- Theatrical release poster
- Directed by: Jules Dassin
- Screenplay by: Leslie Charteris Ethel Hill
- Story by: Ralph Wheelwright Allan Kenward
- Produced by: Ralph Wheelwright
- Starring: Lucille Ball John Hodiak Lloyd Nolan
- Cinematography: Karl Freund
- Edited by: Chester W. Schaeffer
- Music by: George Bassman
- Production company: Metro-Goldwyn-Mayer
- Distributed by: Loew's Inc.
- Release date: June 4, 1946;
- Running time: 93 minutes
- Country: United States
- Language: English
- Budget: $1 million
- Box office: $1.2 million

= Two Smart People =

1946 film

Two Smart People is a 1946 American film noir crime drama film directed by Jules Dassin and starring Lucille Ball, John Hodiak, Lloyd Nolan and Hugo Haas. It was produced by Metro-Goldwyn-Mayer. It was one of a number of noirs starring Hodiak.

==Plot==
Ace Connors (John Hodiak) is a con man who has half a million dollars in bonds hidden in a cookbook. When he tries to sell a bogus oil investment to Dwight Chadwick (Lloyd Corrigan) at a Beverly Hills hotel, Dwight's attractive friend, Ricki Woodner (Lucille Ball), intervenes with a scam of her own.

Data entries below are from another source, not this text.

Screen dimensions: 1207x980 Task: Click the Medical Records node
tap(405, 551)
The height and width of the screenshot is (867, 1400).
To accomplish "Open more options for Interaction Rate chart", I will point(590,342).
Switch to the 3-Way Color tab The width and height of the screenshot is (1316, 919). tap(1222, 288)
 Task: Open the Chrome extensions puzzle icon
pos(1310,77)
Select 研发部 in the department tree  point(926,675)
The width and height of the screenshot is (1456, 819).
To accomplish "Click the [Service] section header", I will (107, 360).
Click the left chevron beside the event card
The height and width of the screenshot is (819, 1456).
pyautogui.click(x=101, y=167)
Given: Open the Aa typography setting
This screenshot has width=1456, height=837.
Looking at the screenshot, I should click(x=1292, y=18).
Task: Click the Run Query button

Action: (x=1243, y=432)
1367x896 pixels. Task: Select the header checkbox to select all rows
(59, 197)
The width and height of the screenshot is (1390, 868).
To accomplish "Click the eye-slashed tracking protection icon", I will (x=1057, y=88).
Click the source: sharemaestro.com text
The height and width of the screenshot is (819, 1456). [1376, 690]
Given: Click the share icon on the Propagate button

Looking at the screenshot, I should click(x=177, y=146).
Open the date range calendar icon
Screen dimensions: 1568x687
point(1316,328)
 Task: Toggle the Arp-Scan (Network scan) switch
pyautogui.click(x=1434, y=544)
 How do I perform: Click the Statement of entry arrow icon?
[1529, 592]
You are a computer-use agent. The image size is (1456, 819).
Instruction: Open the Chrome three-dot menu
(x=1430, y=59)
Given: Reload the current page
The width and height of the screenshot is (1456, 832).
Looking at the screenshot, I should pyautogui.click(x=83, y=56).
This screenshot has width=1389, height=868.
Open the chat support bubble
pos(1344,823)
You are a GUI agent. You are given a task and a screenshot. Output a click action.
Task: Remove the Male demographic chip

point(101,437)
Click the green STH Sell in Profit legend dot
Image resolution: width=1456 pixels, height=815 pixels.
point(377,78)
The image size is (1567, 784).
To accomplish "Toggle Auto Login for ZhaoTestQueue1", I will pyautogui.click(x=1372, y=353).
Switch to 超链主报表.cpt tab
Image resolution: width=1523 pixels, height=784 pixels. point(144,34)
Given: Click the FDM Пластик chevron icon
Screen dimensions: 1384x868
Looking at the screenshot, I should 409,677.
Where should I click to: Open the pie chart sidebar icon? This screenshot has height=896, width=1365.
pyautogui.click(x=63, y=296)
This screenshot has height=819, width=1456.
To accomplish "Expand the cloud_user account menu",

Ace is about to go to prison for his part in the theft of the bonds. He arranges a deal to reduce his sentence by testifying, angering his former partner in crime, Fly Feletti (Elisha Cook, Jr.).

A cop, Bob Simms (Lloyd Nolan), is assigned to accompany Ace on the train from Los Angeles to New York. The passengers include Ricki, who is falling for Ace and wants to help, and Fly, who wants to keep Ace from making it to New York.

Along the way, Ace and Ricki manage to get off the train in New Orleans to enjoy Mardi Gras together. When they do, Ace leaves the book at a costume shop, confident no one will notice it until he returns for it. During a romantic moment around midnight, Ace reveals to Ricki where he's hidden the bonds. Fly makes his move, but Simms is able to beat him to the draw. Ace fears that con artist Ricki has taken it on the lam with his dough, but she turns up, ready to wait for Ace till he's out of Sing Sing.

==Cast==
- Lucille Ball as Ricki Woodner
- John Hodiak as Ace Connors
- Lloyd Nolan as Bob Simms
- Hugo Haas as Seïnor Rodriquez, Dept. of Agriculture
- Lenore Ulric as Maria Ynez, Inn of the 4 Winds
- Elisha Cook, Jr. as Fly Feletti
- Lloyd Corrigan as Dwight Chadwick
- Vladimir Sokoloff as Monsieur Jacques Dufour
- David Cota as Jose
- Clarence Muse as Porter
- Erwin Kalser as 	Franz
- George Calliga	as	Stewart
- Fred Nurney	as 	Victoire
- Fred Toones as Clarence
- Shelley Winters as 	Princess

==Box office==
The film earned $871,000 in the US and Canada and $328,000 elsewhere causing MGM a loss of $252,000.

==Reception==
When the film was released the film critic for The New York Times panned it, writing, "Except for a lively and colorful series of Mardi Gras sequences in New Orleans, which are introduced quite late in the picture, Two Smart People is an otherwise dreadfully boring hodgepodge about love and the confidence racket ... John Hodiak and Lucille Ball are the principals and they are painfully defeated by the script at almost every turn. Lloyd Nolan as the patient sleuth fares a little better, however. But in addition to its pedestrian plot, Two Smart People also suffers from lack of competent direction."

==Bibliography==
- Spicer, Andrew. Historical Dictionary of Film Noir. Scarecrow Press, 2010.